Makes 2 dozen cupcakes
3 1/2 cups cake flour (not self-rising)
3/4 cup (1 1/2 sticks) unsalted butter, softened
2 cups sugar
5 Tbsp. red food coloring
3 tablespoons unsweetened cocoa
1 1/2 tsp. vanilla extract
1 1/2 tsp. salt
1 1/2 cups buttermilk
1Tbsp. white vinegar
1 1/2 tsp. baking soda
1 (8 oz) pkg cream cheese,
3/4 Cup powdered sugar
1.5 cups cold heavy whipping cream
1 tsp. rum
1 tsp. vanilla extract
8 ounces dark chocolate
2/3 cup heavy cream
2 Tbsp. butter
1 Tbsp. rum
Preheat oven to 350. Line 24 muffin cups and set aside.

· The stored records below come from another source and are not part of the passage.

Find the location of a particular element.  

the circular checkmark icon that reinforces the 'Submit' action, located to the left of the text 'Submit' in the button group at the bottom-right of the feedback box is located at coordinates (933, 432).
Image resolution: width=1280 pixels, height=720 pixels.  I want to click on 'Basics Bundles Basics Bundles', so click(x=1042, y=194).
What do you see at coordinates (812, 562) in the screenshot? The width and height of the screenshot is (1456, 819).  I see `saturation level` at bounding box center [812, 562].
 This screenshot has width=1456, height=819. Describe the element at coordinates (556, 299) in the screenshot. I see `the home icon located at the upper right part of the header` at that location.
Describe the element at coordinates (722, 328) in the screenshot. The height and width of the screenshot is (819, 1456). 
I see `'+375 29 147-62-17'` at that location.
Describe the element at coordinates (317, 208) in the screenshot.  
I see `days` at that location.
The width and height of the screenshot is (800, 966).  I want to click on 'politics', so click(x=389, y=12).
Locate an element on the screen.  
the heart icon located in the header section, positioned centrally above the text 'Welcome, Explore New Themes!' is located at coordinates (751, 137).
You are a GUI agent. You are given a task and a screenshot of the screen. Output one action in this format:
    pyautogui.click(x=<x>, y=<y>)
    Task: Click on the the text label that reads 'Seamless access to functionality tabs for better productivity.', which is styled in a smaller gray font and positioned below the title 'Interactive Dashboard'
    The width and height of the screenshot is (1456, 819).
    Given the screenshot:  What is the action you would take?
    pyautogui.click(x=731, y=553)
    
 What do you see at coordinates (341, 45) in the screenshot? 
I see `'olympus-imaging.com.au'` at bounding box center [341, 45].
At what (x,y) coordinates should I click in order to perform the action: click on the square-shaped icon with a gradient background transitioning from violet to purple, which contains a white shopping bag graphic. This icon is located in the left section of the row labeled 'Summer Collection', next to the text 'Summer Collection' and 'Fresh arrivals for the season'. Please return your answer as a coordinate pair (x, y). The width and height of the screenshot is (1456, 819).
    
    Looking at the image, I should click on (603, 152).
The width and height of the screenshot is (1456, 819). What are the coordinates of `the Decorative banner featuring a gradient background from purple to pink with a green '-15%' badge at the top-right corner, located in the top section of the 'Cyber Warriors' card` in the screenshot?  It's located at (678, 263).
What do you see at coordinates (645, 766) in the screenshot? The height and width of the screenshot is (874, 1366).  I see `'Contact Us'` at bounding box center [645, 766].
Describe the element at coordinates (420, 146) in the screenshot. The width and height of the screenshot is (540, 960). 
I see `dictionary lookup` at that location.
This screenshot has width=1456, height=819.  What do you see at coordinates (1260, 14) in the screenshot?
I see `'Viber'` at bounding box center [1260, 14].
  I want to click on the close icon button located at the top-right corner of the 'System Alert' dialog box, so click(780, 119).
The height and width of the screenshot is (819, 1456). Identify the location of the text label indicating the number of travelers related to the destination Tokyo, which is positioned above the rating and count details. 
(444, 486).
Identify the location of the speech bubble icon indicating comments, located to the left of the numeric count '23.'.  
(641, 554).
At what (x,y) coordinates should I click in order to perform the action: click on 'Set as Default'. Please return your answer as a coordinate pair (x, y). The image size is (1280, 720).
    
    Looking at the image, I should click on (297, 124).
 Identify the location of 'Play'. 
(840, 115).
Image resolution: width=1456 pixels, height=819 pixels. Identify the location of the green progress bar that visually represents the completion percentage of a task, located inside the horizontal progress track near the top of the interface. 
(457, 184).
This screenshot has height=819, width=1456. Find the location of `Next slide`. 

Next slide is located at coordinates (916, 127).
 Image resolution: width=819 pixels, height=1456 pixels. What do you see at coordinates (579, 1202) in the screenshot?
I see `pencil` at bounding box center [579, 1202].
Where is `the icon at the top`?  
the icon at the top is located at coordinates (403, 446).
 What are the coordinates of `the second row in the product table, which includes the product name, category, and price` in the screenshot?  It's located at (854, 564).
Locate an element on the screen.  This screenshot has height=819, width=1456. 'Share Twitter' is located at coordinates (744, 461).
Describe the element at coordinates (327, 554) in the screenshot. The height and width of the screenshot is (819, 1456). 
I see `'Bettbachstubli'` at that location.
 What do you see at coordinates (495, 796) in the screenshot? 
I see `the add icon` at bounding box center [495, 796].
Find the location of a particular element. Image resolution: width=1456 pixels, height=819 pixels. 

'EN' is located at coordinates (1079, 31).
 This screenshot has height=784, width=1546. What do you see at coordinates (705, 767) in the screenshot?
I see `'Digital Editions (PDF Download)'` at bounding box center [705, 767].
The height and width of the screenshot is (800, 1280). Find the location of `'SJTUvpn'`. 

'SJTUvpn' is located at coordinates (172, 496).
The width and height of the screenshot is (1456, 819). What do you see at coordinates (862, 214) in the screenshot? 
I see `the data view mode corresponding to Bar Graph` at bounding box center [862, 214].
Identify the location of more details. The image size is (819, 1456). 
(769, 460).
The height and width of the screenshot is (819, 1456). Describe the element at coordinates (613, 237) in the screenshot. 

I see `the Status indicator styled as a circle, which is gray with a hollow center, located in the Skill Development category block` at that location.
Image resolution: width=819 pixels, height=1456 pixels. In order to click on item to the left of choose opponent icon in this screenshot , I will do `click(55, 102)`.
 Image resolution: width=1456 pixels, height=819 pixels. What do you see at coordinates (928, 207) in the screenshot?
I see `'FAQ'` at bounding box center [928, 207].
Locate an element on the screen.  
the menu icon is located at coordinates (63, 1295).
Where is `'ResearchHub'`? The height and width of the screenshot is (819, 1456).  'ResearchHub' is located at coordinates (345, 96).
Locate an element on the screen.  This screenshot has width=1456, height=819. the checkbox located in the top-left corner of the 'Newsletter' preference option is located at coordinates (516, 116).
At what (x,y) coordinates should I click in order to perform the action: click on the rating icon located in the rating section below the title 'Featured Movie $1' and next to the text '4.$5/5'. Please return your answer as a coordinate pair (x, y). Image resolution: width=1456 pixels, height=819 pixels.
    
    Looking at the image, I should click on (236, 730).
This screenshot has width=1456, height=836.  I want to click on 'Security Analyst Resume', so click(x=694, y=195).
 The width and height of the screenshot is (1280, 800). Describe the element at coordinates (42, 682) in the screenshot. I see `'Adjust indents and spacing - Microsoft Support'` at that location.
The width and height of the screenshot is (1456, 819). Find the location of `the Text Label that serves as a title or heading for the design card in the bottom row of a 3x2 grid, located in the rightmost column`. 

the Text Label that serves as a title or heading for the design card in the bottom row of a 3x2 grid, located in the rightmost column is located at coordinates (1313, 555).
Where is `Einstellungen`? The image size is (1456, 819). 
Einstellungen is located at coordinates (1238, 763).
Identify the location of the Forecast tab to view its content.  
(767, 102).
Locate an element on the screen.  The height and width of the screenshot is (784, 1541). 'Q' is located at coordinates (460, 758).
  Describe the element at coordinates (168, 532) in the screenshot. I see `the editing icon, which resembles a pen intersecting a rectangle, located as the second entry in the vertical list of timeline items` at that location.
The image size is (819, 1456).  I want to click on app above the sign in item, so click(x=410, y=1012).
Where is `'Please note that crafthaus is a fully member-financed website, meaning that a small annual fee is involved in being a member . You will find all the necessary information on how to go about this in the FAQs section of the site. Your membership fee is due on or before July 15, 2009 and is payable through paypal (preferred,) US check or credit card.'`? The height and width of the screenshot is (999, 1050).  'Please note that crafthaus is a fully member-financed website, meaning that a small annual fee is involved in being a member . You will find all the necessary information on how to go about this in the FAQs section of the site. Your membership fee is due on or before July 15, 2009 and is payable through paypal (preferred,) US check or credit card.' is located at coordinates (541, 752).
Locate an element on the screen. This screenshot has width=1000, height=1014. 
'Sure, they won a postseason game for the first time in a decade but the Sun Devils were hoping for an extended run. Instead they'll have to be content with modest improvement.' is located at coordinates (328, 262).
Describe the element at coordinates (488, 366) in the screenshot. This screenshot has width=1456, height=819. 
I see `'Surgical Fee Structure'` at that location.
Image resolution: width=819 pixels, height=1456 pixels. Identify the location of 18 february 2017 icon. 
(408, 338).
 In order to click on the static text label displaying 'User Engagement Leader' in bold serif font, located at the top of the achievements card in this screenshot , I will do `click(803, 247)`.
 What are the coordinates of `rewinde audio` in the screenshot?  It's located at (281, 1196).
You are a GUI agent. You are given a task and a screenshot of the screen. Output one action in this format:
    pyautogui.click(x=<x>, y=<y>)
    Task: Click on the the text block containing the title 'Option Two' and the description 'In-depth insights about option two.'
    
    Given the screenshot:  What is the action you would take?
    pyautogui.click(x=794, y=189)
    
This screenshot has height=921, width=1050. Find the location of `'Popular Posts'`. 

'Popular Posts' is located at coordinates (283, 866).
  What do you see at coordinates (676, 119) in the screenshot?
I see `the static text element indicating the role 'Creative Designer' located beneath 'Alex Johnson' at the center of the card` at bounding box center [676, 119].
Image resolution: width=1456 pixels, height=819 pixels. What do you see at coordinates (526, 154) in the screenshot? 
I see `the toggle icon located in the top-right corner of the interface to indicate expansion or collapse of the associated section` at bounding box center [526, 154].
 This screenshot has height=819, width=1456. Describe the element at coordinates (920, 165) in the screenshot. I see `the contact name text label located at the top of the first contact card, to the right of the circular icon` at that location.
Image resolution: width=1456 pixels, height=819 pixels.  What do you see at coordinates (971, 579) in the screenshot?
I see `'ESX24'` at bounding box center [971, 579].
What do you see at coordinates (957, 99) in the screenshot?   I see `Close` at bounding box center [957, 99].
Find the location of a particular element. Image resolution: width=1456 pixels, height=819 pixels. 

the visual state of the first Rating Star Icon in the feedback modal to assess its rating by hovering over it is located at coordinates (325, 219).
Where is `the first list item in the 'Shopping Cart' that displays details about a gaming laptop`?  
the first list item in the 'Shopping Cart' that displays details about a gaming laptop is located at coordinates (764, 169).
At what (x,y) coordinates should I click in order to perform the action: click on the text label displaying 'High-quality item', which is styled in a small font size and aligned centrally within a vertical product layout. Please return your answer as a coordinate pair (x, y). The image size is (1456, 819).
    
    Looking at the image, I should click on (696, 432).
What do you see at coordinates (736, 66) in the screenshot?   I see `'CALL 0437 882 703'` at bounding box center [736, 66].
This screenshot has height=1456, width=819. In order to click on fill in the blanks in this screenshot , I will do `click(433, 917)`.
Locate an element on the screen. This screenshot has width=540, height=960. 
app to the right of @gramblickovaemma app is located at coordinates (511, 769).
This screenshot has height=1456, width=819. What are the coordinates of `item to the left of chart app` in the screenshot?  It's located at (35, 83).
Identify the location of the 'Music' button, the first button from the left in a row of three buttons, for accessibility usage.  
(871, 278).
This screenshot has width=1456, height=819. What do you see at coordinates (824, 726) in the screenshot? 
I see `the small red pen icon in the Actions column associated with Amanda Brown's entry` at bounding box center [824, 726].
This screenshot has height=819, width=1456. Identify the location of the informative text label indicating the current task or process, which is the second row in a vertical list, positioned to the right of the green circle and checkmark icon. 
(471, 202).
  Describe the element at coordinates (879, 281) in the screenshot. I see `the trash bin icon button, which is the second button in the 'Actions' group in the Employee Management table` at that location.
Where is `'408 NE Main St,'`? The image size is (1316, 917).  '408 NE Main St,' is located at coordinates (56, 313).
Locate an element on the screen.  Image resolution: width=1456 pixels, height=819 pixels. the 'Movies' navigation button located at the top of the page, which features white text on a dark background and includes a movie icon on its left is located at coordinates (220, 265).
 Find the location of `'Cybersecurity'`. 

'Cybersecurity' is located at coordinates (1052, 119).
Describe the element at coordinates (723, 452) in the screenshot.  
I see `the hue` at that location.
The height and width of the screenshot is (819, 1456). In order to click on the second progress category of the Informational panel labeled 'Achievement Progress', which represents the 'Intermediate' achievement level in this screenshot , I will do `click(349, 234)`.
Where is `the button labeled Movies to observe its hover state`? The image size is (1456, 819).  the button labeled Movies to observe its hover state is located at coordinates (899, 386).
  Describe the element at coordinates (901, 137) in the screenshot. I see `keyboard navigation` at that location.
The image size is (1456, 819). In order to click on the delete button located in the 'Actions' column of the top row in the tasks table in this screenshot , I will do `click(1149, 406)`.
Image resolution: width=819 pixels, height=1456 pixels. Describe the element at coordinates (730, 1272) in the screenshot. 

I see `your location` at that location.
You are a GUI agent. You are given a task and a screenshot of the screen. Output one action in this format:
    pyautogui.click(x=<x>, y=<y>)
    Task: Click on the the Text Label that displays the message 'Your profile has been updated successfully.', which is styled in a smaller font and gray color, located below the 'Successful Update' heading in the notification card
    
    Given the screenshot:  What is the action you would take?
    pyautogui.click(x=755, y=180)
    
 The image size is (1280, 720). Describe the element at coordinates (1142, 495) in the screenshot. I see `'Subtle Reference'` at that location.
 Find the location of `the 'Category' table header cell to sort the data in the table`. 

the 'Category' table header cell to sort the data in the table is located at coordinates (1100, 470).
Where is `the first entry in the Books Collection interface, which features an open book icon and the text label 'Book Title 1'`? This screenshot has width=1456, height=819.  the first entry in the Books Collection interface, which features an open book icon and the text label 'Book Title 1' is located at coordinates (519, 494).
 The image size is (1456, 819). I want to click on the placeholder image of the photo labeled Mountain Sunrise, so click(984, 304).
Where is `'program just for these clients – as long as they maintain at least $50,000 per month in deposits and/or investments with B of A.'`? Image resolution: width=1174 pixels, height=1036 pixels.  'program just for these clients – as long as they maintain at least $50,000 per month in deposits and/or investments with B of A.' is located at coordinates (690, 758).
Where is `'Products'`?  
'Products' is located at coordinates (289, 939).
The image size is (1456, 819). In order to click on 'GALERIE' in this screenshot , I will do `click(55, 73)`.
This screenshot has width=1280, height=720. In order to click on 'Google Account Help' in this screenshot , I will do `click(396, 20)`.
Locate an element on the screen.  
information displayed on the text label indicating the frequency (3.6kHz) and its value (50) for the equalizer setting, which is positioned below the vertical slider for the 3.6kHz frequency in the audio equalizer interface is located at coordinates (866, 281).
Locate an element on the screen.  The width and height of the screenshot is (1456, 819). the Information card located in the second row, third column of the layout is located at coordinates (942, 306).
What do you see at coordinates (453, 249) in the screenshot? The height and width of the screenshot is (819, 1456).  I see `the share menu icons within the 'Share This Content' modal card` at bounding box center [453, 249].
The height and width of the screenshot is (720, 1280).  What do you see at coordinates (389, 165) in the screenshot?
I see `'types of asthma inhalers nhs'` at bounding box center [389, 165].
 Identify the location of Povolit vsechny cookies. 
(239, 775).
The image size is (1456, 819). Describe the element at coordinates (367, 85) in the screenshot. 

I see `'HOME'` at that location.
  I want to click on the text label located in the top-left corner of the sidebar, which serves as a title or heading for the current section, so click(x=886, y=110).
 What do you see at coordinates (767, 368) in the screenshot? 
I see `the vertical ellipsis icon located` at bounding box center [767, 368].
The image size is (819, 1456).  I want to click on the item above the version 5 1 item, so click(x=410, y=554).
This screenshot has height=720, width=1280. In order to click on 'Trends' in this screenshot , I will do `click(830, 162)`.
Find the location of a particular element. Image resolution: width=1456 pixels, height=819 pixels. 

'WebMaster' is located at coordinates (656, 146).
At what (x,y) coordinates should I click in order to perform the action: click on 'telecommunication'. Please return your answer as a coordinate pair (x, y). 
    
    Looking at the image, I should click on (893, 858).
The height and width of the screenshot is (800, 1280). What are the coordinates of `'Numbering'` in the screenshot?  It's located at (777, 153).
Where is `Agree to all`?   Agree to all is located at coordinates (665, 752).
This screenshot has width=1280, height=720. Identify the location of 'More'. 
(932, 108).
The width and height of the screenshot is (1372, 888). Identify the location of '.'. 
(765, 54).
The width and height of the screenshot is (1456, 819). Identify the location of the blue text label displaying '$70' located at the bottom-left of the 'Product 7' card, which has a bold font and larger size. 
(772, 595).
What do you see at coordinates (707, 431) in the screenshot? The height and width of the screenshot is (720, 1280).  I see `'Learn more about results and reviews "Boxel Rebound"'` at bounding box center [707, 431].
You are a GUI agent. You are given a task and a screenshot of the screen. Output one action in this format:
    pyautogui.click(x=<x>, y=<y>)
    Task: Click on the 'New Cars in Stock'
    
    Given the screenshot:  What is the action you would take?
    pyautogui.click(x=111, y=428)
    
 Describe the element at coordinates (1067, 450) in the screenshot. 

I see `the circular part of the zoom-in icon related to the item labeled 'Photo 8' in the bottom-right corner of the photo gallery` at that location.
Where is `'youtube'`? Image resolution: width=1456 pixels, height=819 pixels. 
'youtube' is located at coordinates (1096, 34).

In a medium bowl, sift the cake flour and cocoa set aside. In a large bowl, on the medium speed of an electric mixer, cream the butter and sugar until very light and fluffy, about 3 minutes. Add the eggs, one at a time beating well after each addition; and then mix in the vanilla and salt. In a small bowl, stir together the vinegar and baking soda. Add to the batter and mix well. In small bowl whisk together buttermilk and food coloring; add to the batter in two parts alternating with the flour mixture. With each addition, beat until the ingredients are incorporated, but do not over beat. Using a rubber spatula, scrape down the batter in the bowl, making sure the ingredients are well blended and the batter is smooth.
Bake the cupcakes until tester inserted into center comes out clean, about 17-19 minutes.
Direction for the Ganache Filling:
Chop the chocolate and transfer it to a heatproof bowl. Heat the cream until simmering and pour it over the chocolate. Let it sit for one minute and then stir until smooth. Add the butter and rum and stir until combined. Cool.
Using knife cut the centers out of the cooled cupcakes. You want to go most of the way down the cupcake but not cut through the bottom. Put the ganache filling into a piping bag with a round tip and fill the holes in each cupcake to the top.
Direction for the Cream Cheese Frosting: In the bowl of your electric mixer beat the cream cheese until smooth. Add the vanilla, rum and powdered sugar and beat until smooth. Using the whisk attachment, gradually add the heavy cream and whip until the frosting is thick enough to pipe.
Put the filling into a piping bag with a round tip and pipe over the cupcakes. Decorate as desired.
***Adjust sugar as needed.
*** The key to really creamy frosting is to NOT beat too much air into the frosting but rather, on a medium speed, beat it until it is creamy.